アプリケーションサーバー用 IPQoS 構成ファイルの作成

この節では、組織内外の顧客に多数の主要アプリケーションを提供するアプリケーションサーバー用の、構成ファイルを作成する方法について説明します。次の手順では、図 2–4 に示した BigAPPS サーバーを例として使用します。

次の構成ファイルは、顧客の FTP、電子メール (SMTP)、およびネットワークニュース (NNTP) のホストとして機能する BigAPPS サーバーの、IPQoS アクティビティを定義します。


例 3–3 アプリケーションサーバー用の構成例

fmt_version 1.0

action {
    module ipgpc
    name ipgpc.classify
    params {
        global_stats TRUE
    }
    class {
        name smtp
        enable_stats FALSE
        next_action markAF13
    }
    class {
        name news
        next_action markAF21
    }
    class {
        name ftp
        next_action meterftp
    }
    filter {
        name smtpout
        sport smtp
        class smtp
    }
    filter {
        name newsout
        sport nntp
        class news
    }
    filter {
        name ftpout
        sport ftp
        class ftp
    }    
    filter {
        name ftpdata
        sport ftp-data
        class ftp
    }
}
action {
    module dscpmk
    name markAF13
    params {
        global_stats FALSE
        dscp_map{0-63:14}
        next_action continue
    }
}
action {
    module dscpmk
    name markAF21
    params {
        global_stats FALSE
        dscp_map{0-63:18}
        next_action continue
    }
}
action {
    module tokenmt
    name meterftp
    params {
        committed_rate 50000000
        committed_burst 50000000
        red_action_name markAF31
        green_action_name markAF22
        global_stats TRUE
    }
}
action {
    module dscpmk
    name markAF31
    params {
        global_stats TRUE
        dscp_map{0-63:26}
        next_action continue
    }
}
action {
    module dscpmk
    name markAF22
    params {
        global_stats TRUE
        dscp_map{0-63:20}
        next_action continue
    }
}

アプリケーションサーバー用 IPQoS 構成ファイルの作成方法

  1. IPQoS 対応アプリケーションサーバーにログインし、新規 IPQoS 構成ファイルを拡張子 .qos を付けて作成します。

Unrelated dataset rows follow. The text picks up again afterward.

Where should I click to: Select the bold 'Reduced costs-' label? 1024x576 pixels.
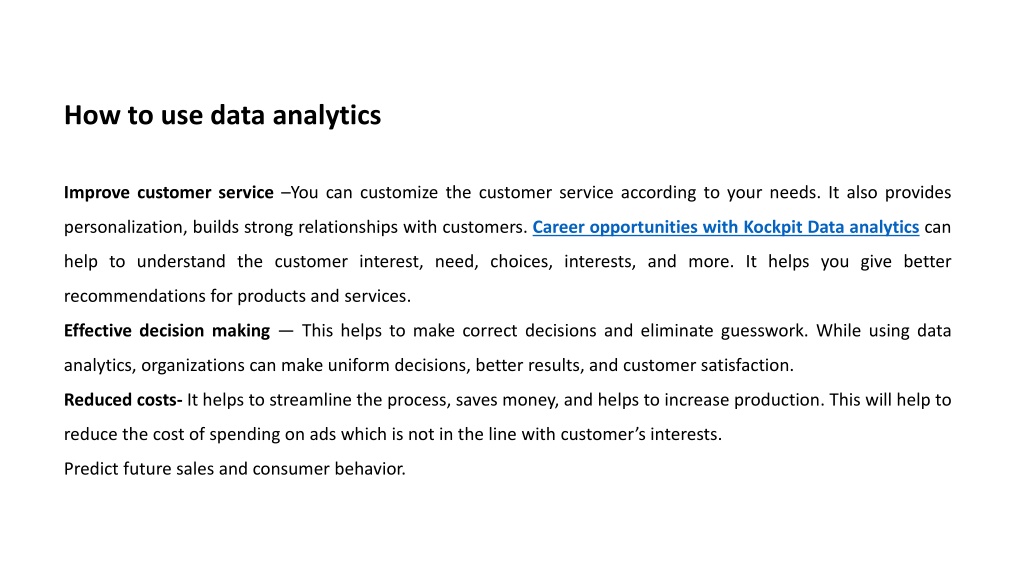pyautogui.click(x=123, y=400)
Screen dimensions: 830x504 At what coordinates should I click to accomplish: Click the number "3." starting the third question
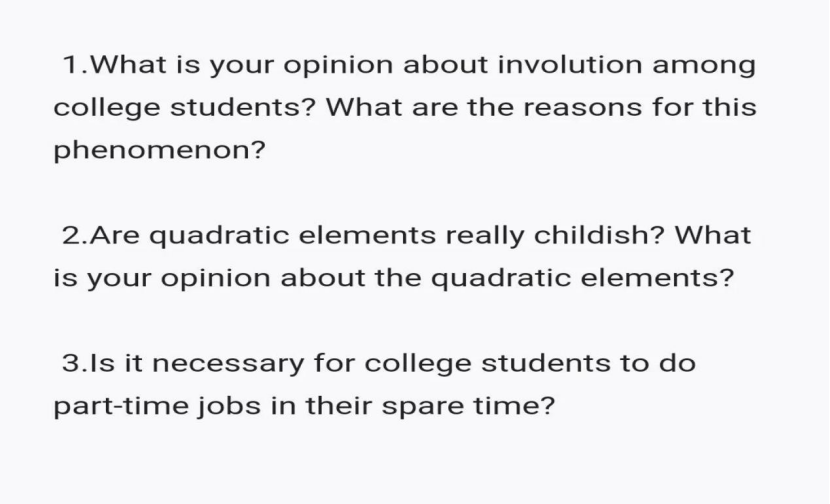point(76,363)
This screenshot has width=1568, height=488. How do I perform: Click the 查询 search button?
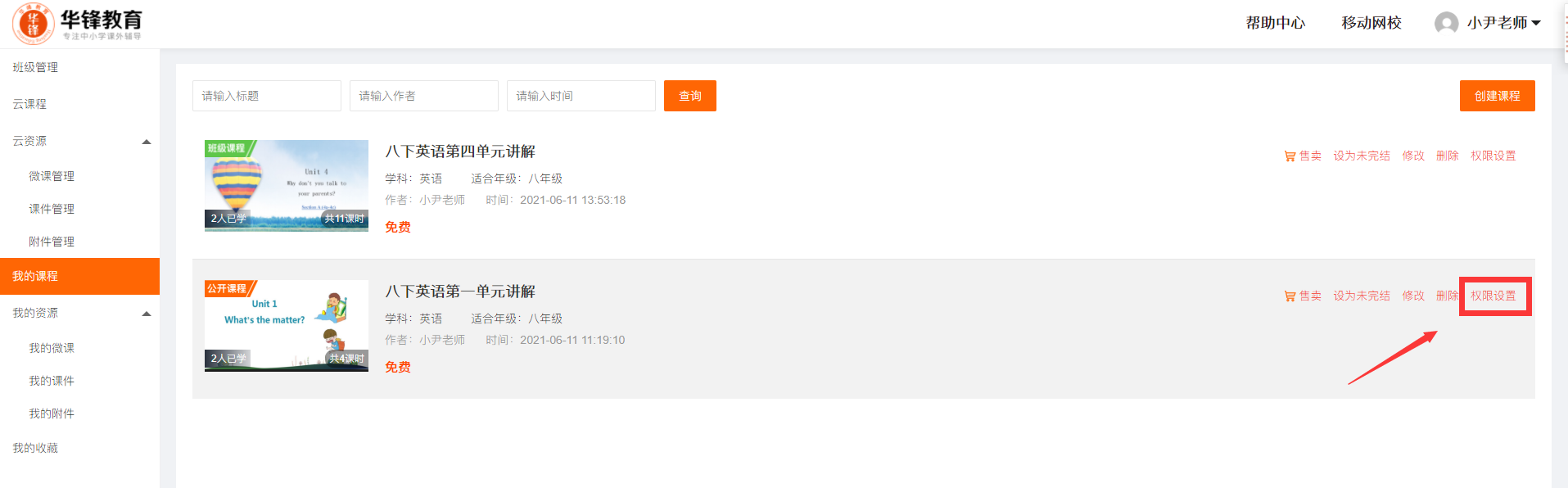pos(690,96)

    たとえば、アプリケーションサーバー用に /var/ipqos/BigAPPS.qos ファイルを作成します。アクション文の最初に、ipgpc クラシファイアを呼び出す以下の記述を配置します。これらは必ず記述する必要があります。


    fmt_version 1.0
    
    action {
        module ipgpc
        name ipgpc.classify
        params {
            global_stats TRUE
        }     
    

    冒頭のアクション文については、IPQoS 構成ファイルの開始方法およびトラフィッククラスの定義方法を参照してください。

  2. BigAPPS サーバー上の 3 つのアプリケーションからのトラフィックをそれぞれ選択するクラスを作成します。

    冒頭のアクション文のあとに、クラス定義を追加します。


        class {
            name smtp
            enable_stats FALSE
            next_action markAF13
        }
        class {
            name news
            next_action markAF21
        }
        class {
            name ftp
            enable_stats TRUE
            next_action meterftp
        }       
    

    エントリ 

    説明 

    name smtp

    smtp という名前のクラスを作成する。 このクラスには、SMTP アプリケーションが扱う電子メールのトラフィックフローが含まれる

    enable_stats FALSE

    smtp クラスの統計取得を可能にする。ただし、enable_stats の値が FALSE であるため、このクラスの統計取得は有効にはならない

    next_action markAF13

    ipgpc モジュールに対し、ipgpc による処理が完了した smtp クラスのパケットを、アクション文 markAF13 に渡すよう指示する

    name news

    news という名前のクラスを作成する。 このクラスには、NNTP アプリケーションが扱うネットワークニュースのトラフィックフローが含まれる

    next_action markAF21

    ipgpc モジュールに対し、ipgpc による処理が完了した news クラスのパケットを、アクション文 markAF21 に渡すよう指示する

    name ftp

    ftp という名前のクラスを作成する。 このクラスには、FTP アプリケーションが扱う発信トラフィックが含まれる

    enable_stats TRUE

    ftp クラスの統計取得を有効にする

    next_action meterftp

    ipgpc モジュールに対し、ipgpc による処理が完了した ftp クラスのパケットを、アクション文 meterftp に渡すよう指示する

    クラス定義の詳細については、IPQoS 構成ファイルの開始方法およびトラフィッククラスの定義方法を参照してください。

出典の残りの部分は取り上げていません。